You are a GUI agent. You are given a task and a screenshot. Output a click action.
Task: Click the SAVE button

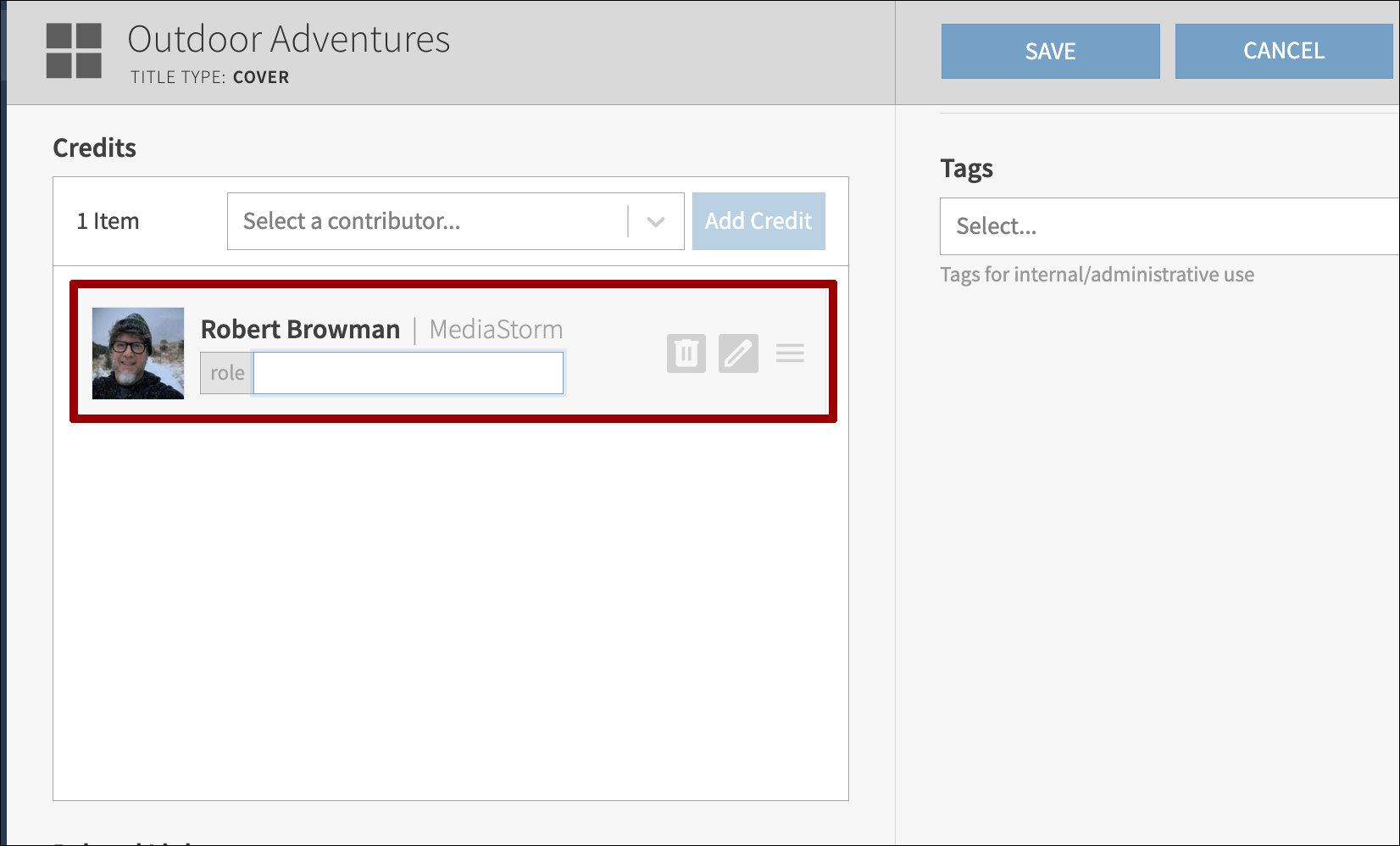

.....

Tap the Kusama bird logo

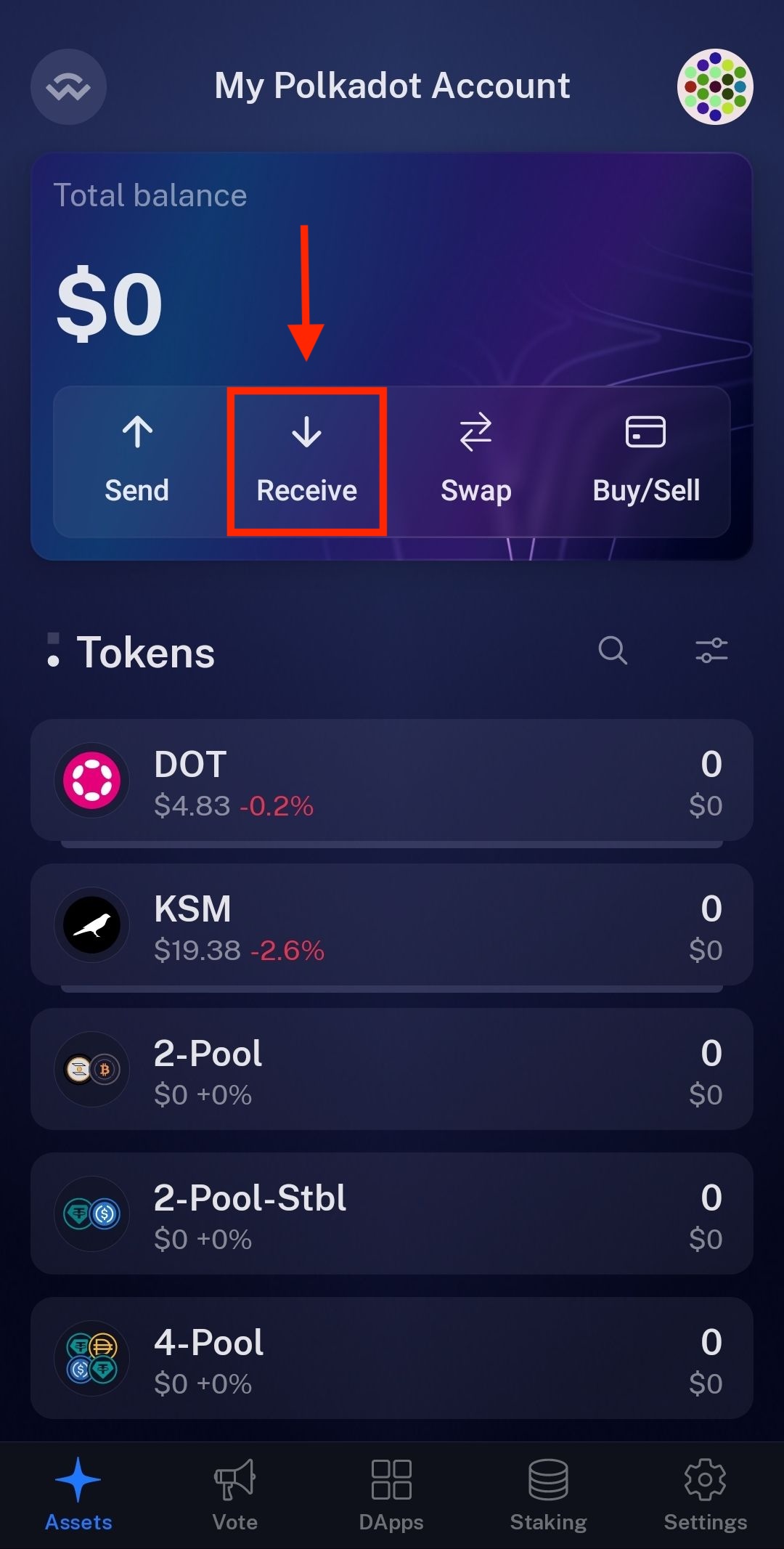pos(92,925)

.....

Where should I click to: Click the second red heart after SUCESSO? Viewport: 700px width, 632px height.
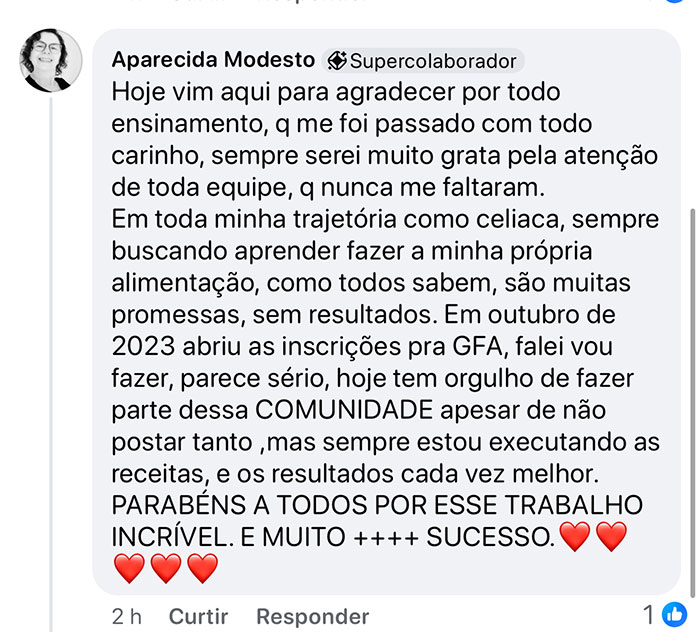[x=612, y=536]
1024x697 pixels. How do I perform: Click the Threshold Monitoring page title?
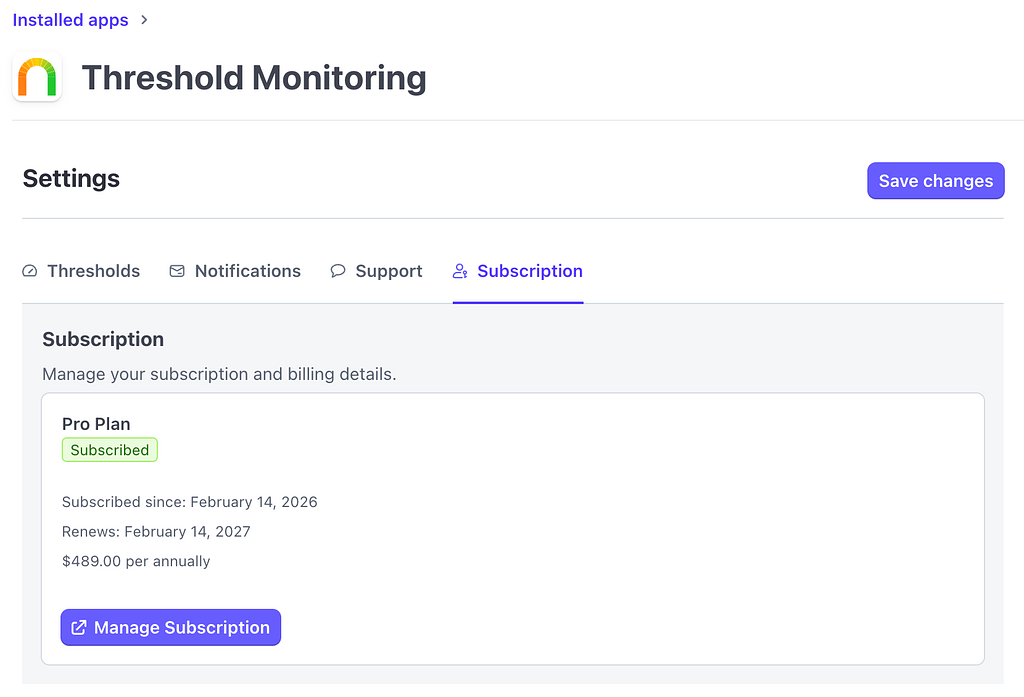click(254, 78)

.....

What you will do: Reproduce the lines verbatim, beginning with the line containing "You are a GUI" and continuing through the line containing "Task: Click the SAVE button".

Solution to this problem:
You are a GUI agent. You are given a task and a screenshot. Output a click action.
Task: Click the SAVE button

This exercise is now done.